Task item. Copy out the rows below word for word, starting at the line containing "click on bookmark-icon." and ending with the line containing "Looking at the image, I should click on (42, 230).", inclusive.

[Stored records]
· · · · · · ·

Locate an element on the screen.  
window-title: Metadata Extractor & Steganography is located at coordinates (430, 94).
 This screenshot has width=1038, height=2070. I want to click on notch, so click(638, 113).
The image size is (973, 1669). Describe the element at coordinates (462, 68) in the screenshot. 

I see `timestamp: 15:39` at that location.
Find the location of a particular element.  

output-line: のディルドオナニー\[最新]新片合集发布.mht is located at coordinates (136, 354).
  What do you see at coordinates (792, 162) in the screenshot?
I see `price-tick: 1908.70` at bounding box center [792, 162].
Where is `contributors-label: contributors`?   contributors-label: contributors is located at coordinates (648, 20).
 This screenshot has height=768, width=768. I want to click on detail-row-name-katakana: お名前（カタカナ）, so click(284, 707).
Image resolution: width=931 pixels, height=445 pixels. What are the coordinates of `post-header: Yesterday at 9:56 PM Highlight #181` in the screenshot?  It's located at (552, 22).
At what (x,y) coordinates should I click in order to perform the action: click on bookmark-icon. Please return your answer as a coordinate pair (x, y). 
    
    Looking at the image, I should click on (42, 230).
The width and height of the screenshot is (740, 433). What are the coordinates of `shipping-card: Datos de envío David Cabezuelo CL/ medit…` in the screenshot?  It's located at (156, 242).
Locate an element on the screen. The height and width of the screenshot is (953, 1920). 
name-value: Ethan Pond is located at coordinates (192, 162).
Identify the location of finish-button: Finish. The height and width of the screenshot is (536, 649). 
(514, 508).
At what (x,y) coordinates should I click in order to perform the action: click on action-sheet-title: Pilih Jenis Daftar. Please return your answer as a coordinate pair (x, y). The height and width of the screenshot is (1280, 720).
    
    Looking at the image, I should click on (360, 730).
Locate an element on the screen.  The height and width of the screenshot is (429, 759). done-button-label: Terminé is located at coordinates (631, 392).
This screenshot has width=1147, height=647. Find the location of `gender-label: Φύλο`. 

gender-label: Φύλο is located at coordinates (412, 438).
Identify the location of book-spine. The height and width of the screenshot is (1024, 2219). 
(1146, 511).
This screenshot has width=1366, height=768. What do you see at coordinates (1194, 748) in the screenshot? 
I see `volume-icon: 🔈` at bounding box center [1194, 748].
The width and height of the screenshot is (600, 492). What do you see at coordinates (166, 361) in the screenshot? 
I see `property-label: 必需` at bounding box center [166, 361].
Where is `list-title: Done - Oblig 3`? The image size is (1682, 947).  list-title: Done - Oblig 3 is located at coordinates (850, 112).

· · · · · · ·

Answer to the exercise.
At what (x,y) coordinates should I click in order to perform the action: click on bookmark-icon. Please return your answer as a coordinate pair (x, y). 
    
    Looking at the image, I should click on (42, 230).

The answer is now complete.